Yet telling the Services how to promote their officers as part of those reform initiatives—a process enshrined in legislation and boiler-plated in bureaucracy—became too difficult and finally unwise, especially without a unifying vision for what talent management might mean. Some flexibilities in the Defense Officer Personnel Management Act of 1980 were created through a series of legislative proposals that were signed into law. It was left to each Service to decide how to utilize them, according to the wisdom of the day—a “build it and they will come” approach. Those flexibilities are rarely fully exploited today, and certainly not in ways that are serving to avert current recruiting and retention problems of historic proportions being experienced by almost all the uniformed Services.
“A Tale… Full of Sound and Fury… ”
What talent management also cannot be is a tagline thrown into every glossy strategy document in Washington, D.C., signifying nothing. Talent management has at times become bait for proposal documents by contractors and uniformed strategic action groups, large and small. It is easier to meet performance measures when the product is the process. Convincing senior leaders trained in Pentagon budget drills to invest in an unproven process is another thing entirely.
In early 2018, when then-Under Secretary of the Navy Thomas B. Modly (future Acting Secretary of the Navy) announced his clean slate review of naval education, talent management was already part of every Navy personnel program document as a result of Sailor 2025.
Under Secretary Modly (later Acting Secretary of the Navy), a brilliant Harvard Business School graduate who found success in corporate as well as government leadership, made education his signature program.

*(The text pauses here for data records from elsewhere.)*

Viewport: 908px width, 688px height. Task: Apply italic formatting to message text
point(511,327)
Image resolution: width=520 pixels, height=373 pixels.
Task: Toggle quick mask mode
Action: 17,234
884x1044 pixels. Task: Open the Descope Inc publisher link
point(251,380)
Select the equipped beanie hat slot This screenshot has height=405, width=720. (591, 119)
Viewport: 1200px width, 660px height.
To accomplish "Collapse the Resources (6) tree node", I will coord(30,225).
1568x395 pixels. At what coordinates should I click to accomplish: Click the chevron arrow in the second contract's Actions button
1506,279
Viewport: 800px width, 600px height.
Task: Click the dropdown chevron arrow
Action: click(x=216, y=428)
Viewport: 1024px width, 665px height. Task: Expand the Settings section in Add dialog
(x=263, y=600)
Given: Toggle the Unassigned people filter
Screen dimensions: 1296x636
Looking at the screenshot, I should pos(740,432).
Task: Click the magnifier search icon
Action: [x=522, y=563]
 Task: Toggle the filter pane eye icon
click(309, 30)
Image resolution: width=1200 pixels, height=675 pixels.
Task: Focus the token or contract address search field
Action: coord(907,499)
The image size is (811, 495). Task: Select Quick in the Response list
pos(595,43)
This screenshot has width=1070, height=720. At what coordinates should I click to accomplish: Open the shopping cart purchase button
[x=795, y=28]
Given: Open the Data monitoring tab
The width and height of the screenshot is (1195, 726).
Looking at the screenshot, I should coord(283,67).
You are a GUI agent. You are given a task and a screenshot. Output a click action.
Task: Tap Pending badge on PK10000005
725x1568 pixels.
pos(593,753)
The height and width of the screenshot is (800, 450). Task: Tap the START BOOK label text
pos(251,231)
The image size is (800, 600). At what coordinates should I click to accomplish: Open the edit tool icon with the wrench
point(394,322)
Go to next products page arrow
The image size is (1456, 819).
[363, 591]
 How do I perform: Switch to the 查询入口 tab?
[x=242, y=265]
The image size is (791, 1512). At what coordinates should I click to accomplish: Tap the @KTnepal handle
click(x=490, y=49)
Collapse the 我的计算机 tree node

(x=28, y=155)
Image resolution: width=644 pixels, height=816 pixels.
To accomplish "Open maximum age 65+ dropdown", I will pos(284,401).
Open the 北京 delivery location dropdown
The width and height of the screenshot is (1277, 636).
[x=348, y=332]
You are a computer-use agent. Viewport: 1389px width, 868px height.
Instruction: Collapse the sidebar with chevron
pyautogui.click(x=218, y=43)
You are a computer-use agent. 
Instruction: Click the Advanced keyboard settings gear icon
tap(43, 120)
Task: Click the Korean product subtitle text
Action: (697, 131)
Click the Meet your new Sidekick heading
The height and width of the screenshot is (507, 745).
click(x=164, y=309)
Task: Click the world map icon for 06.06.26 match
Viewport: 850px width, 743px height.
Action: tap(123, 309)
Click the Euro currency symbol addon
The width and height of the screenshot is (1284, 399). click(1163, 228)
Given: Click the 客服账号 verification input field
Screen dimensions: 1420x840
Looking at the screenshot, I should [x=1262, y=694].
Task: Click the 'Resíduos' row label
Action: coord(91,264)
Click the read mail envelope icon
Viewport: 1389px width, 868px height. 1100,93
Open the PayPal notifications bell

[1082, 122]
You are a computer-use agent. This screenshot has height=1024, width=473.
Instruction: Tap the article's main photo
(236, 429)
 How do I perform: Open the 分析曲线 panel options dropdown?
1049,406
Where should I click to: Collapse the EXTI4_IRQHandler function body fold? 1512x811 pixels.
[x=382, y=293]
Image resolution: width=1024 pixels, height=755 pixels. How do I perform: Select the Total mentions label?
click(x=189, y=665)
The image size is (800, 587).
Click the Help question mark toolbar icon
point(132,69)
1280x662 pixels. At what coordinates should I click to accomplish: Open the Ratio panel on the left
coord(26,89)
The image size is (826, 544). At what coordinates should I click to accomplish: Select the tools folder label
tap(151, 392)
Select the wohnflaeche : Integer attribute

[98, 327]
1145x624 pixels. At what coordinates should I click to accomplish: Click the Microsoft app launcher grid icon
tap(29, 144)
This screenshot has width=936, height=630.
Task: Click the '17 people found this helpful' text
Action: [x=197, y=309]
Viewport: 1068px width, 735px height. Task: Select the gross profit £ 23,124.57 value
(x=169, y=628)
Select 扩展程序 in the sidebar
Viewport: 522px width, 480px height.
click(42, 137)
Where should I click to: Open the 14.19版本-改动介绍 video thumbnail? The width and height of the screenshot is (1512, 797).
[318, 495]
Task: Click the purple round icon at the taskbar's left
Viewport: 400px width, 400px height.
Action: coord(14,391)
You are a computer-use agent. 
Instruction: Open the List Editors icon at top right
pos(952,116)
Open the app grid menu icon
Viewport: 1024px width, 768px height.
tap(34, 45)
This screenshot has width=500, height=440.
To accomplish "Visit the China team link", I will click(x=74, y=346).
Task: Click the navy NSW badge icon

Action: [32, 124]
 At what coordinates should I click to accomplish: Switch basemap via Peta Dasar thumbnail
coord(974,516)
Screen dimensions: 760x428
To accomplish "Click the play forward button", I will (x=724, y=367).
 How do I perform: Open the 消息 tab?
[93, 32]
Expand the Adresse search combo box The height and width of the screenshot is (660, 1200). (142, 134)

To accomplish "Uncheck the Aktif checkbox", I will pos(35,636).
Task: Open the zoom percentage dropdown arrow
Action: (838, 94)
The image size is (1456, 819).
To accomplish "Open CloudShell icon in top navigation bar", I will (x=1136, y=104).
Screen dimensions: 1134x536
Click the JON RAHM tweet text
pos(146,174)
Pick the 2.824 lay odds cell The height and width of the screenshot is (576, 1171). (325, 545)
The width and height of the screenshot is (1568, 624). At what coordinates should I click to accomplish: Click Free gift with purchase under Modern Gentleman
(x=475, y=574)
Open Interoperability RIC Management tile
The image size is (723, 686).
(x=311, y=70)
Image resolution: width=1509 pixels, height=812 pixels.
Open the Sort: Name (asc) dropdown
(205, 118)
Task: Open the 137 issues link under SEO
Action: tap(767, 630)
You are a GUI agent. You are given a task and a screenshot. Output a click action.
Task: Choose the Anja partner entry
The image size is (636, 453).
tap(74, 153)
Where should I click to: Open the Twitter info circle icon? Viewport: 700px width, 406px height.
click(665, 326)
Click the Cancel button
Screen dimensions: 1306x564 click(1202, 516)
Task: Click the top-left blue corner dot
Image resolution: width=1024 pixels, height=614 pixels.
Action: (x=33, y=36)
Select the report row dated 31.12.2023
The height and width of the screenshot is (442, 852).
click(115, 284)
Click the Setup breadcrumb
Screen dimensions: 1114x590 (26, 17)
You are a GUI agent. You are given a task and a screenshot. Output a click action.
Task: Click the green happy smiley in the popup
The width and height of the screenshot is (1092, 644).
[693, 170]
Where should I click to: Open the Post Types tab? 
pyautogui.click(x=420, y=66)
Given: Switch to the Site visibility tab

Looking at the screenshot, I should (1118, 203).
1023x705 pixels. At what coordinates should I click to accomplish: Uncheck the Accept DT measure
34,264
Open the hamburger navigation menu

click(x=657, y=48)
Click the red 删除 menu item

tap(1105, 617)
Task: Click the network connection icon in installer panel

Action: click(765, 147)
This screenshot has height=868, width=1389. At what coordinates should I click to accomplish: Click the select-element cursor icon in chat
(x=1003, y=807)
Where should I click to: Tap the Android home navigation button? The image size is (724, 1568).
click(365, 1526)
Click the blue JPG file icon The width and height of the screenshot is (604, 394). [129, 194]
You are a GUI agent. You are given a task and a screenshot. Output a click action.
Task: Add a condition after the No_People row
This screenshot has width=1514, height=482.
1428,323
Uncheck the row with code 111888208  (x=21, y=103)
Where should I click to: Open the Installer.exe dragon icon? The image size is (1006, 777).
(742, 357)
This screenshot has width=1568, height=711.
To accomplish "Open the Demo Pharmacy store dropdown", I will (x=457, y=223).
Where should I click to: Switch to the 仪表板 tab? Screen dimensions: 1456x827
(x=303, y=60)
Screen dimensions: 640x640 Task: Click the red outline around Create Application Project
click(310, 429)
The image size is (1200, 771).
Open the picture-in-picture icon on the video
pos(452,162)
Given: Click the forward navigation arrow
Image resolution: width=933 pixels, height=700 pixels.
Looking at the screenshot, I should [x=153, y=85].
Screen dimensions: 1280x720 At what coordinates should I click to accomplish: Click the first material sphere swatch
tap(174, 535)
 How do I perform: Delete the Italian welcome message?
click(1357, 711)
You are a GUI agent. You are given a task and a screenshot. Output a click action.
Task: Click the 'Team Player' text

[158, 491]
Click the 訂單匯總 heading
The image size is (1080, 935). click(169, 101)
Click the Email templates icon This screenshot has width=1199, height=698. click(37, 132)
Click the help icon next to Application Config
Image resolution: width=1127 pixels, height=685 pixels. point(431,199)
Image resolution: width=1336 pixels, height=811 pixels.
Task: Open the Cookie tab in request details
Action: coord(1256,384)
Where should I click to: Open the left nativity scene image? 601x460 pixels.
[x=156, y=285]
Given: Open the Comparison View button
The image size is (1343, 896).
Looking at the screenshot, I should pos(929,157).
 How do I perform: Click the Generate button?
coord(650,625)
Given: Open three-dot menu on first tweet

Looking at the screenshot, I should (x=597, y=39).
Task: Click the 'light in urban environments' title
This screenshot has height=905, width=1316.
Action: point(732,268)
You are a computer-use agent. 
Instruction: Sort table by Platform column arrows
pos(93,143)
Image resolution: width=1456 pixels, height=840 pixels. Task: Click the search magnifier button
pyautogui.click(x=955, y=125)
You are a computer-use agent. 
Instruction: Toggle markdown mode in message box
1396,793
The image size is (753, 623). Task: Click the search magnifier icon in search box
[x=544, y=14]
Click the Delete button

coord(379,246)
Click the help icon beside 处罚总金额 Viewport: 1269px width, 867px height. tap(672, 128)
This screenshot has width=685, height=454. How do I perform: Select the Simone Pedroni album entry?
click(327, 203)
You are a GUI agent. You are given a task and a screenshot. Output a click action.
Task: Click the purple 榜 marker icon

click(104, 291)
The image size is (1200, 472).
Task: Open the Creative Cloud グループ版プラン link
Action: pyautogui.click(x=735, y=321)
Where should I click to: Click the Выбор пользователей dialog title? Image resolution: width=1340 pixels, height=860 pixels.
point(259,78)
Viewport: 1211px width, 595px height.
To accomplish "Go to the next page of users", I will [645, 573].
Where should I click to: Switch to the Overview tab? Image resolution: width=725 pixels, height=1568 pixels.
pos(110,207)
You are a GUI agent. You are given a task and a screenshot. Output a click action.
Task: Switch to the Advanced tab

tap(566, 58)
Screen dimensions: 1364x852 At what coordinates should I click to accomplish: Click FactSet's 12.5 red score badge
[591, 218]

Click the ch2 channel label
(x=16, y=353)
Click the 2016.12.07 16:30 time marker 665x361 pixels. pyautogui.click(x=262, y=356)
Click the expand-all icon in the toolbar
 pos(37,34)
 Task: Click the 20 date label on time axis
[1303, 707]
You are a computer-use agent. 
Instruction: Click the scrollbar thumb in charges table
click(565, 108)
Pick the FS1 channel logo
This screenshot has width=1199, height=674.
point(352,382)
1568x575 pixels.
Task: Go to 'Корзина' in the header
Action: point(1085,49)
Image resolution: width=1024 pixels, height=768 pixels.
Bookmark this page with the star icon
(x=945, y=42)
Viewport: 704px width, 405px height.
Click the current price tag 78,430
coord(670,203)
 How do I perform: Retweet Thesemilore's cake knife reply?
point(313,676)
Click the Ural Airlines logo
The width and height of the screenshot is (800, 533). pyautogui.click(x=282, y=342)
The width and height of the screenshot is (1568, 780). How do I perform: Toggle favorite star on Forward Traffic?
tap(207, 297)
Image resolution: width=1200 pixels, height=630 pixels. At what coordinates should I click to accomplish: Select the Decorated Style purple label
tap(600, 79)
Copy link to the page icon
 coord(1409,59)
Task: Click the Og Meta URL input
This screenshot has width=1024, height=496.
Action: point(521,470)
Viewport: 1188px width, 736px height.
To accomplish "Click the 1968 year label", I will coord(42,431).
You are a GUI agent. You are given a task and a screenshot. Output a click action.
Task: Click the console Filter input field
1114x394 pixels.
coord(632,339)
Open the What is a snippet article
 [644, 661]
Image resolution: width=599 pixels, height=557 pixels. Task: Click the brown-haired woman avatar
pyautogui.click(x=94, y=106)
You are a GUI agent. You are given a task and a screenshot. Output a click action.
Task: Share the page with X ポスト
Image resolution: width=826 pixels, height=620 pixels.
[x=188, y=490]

In effect, Modly made education “strategic” by lifting it through intense personal attention to the level of his many other initiatives including audit, business operations planning, and information technology. By widely surveying how education mattered to personnel policy, and cataloging every input received, the study assumed a more bottom-up approach. He named the effort “Education for Seapower”—after the U.S. Naval Academy’s motto, his alma mater—and today, it largely stands as one of the few programs that survived the tumultuous Navy leadership transition from the Trump to the Biden administrations, no mean feat. Yet even then, the Education for Seapower study and report did not adequately define talent management; probably, needfully so in order to garner initial support amongst the naval services for elevating education as a warfare enabler, the real object.